TASK DETAILS - Beneath this line are the data; copy exactly the part of them that opens with the line containing "Screen dimensions: 750x1200" and closes with the line containing "Task: Click the 启动权重 field containing 10000", and only that part.

Stored items -
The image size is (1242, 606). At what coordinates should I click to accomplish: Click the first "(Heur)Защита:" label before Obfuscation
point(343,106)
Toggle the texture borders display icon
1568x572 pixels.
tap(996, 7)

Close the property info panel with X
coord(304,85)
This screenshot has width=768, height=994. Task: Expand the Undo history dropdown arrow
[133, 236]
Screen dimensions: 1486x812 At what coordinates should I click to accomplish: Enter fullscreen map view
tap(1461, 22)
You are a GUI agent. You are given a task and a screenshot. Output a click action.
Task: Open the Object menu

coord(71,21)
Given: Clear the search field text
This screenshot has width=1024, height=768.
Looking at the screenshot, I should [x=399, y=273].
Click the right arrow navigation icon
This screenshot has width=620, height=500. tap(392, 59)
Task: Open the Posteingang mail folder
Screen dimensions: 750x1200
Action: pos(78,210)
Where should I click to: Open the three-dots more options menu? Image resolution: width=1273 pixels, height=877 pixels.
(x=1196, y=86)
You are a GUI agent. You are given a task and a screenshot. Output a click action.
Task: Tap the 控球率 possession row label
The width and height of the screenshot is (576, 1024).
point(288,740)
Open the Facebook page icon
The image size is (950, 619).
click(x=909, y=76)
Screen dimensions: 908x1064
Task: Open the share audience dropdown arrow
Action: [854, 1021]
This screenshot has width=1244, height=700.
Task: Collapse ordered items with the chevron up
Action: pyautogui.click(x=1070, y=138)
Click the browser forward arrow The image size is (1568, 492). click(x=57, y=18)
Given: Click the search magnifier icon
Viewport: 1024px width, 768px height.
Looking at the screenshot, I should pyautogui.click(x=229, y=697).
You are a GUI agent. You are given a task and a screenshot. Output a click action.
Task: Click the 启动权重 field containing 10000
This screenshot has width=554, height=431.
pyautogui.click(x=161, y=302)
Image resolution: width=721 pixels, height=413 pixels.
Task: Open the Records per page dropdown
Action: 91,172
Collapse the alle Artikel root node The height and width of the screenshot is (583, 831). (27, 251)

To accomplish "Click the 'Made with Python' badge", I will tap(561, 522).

RESULT OF THE EXERCISE -
Screen dimensions: 750x1200
Action: pos(78,210)
Where should I click to: Open the three-dots more options menu? Image resolution: width=1273 pixels, height=877 pixels.
(x=1196, y=86)
You are a GUI agent. You are given a task and a screenshot. Output a click action.
Task: Tap the 控球率 possession row label
The width and height of the screenshot is (576, 1024).
point(288,740)
Open the Facebook page icon
The image size is (950, 619).
click(x=909, y=76)
Screen dimensions: 908x1064
Task: Open the share audience dropdown arrow
Action: [854, 1021]
This screenshot has width=1244, height=700.
Task: Collapse ordered items with the chevron up
Action: pyautogui.click(x=1070, y=138)
Click the browser forward arrow The image size is (1568, 492). click(x=57, y=18)
Given: Click the search magnifier icon
Viewport: 1024px width, 768px height.
Looking at the screenshot, I should pyautogui.click(x=229, y=697).
You are a GUI agent. You are given a task and a screenshot. Output a click action.
Task: Click the 启动权重 field containing 10000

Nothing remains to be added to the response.